It has been claimed that Eddington's observations were of poor quality and he had unjustly discounted simultaneous observations at Sobral, Brazil which appeared closer to the Newtonian model[2]. The quality of the 1919 results was indeed poor compared to later observations, but was sufficient to persuade contemporary astronomers. The rejection of the results from the Brazil expedition was due to a defect in the telescopes used which, again, was completely accepted and well-understood by contemporary astronomers.[3]. The myth that Eddington's results were fraudulent is a modern invention.
Throughout this period Eddington lectured on relativity, and was particularly well known for his ability to explain the concepts in lay terms as well as scientific. He collected many of these into the Mathematical Theory of Relativity in 1923, which Albert Einstein suggested was "the finest presentation of the subject in any language." He was an early advocate of Einstein's General Relativity, and an interesting anecdote well illustrates his humor and personal intellectual investment: Ludwig Silberstein, a physicist who thought of himself as an expert on relativity, approached Eddington at the Royal Society's (6 November) 1919 meeting where he had defended Einstein's Relativity with his Brazil-Principe Solar Eclipse calculations with some degree of scepticism and ruefully charged Arthur as one who claimed to be one of three men who actually understood the theory (Silberstein, of course, was including himself and Einstein as the other two). When Eddington refrained from replying, he insisted Arthur not be "so shy", whereupon Eddington replied, "Oh, no! I was wondering who the third one might be!"[4]
During the 1920s and 30s Eddington gave innumerable lectures, interviews, and radio broadcasts on relativity (in addition to his textbook The Mathematical Theory of Relativity), and later, quantum mechanics. Many of these were gathered into books, including The Nature of the Physical World and New Pathways in Science. His skillful use of literary allusions and humor helped make these famously difficult subjects quite accessible.

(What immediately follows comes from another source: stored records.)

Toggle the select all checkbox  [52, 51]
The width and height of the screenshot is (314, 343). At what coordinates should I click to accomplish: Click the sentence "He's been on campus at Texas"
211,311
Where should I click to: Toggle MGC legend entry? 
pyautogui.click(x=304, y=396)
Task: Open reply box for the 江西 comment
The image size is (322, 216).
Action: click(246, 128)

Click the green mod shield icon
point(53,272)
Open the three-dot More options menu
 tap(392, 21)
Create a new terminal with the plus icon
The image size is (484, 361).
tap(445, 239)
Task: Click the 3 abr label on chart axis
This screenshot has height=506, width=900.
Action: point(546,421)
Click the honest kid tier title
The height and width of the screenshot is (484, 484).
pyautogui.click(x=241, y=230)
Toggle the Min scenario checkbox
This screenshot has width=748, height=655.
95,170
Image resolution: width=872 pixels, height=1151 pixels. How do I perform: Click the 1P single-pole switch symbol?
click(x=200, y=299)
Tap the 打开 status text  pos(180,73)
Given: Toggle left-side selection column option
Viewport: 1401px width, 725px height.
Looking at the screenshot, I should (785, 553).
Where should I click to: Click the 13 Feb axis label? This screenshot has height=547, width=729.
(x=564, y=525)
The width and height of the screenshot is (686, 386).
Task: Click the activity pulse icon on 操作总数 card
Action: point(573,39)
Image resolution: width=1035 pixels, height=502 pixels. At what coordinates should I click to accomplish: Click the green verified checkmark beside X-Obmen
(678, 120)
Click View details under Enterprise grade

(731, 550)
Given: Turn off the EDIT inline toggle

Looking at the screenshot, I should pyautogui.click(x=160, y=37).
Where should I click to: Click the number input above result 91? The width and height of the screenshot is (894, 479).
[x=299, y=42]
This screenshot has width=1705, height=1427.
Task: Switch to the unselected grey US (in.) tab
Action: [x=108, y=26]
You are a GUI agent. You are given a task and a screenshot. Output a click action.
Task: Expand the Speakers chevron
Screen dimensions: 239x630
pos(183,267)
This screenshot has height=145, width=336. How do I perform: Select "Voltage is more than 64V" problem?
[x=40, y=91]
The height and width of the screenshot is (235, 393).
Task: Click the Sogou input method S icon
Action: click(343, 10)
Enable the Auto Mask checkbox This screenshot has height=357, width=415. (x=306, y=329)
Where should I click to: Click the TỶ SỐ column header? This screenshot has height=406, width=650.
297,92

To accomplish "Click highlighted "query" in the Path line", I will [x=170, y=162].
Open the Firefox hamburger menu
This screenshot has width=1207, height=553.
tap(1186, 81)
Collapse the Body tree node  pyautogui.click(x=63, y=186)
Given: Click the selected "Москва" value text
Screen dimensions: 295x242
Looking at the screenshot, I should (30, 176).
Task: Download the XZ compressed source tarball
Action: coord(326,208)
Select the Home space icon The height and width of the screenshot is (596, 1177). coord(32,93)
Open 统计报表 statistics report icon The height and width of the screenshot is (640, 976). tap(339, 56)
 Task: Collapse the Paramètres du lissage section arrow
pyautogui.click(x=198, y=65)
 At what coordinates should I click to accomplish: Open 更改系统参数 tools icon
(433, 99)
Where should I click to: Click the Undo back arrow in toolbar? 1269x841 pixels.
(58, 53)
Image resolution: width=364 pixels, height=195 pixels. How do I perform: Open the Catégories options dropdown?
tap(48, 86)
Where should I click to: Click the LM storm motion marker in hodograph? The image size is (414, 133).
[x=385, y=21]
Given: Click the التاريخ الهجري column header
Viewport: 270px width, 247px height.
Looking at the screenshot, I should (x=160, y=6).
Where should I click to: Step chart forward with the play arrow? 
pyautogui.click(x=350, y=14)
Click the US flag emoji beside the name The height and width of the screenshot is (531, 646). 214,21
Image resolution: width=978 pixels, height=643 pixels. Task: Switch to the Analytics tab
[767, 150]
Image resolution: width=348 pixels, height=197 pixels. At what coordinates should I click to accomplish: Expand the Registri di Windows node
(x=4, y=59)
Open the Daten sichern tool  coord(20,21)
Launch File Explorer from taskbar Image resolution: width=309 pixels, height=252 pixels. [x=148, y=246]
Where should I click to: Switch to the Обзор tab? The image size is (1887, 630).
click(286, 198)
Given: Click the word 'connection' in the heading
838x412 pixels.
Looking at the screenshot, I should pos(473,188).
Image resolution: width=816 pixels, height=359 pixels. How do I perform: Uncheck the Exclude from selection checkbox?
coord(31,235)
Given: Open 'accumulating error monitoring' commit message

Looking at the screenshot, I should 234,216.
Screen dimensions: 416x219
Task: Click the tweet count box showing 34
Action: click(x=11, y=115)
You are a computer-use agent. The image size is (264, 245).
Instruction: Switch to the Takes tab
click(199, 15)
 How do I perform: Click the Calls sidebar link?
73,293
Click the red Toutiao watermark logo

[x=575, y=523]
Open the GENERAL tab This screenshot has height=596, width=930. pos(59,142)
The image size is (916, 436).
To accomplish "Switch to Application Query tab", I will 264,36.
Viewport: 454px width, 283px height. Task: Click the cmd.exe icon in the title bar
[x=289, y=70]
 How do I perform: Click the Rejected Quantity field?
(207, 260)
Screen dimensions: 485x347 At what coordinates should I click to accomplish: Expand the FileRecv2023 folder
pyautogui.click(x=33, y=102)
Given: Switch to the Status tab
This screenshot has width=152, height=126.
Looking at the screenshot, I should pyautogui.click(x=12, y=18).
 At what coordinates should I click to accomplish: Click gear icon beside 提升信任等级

Eddington's books and lectures were immensely popular with the public, not only because of Eddington’s clear and entertaining exposition, but also for his willingness to discuss the philosophical and religious implications of the new physics. He argued for a deeply-rooted philosophical harmony between scientific investigation and religious mysticism, and also that the positivist nature of modern physics (i.e., relativity and quantum physics) provided new room for personal religious experience and free will. Unlike many other spiritual scientists, he rejected the idea that science could provide proof of religious propositions. He promoted the infinite monkey theorem in his 1928 book The Nature of the Physical World, with the phrase "If an army of monkeys were strumming on typewriters, they might write all the books in the British Museum". His popular writings made him, quite literally, a household name in Great Britain between the world wars.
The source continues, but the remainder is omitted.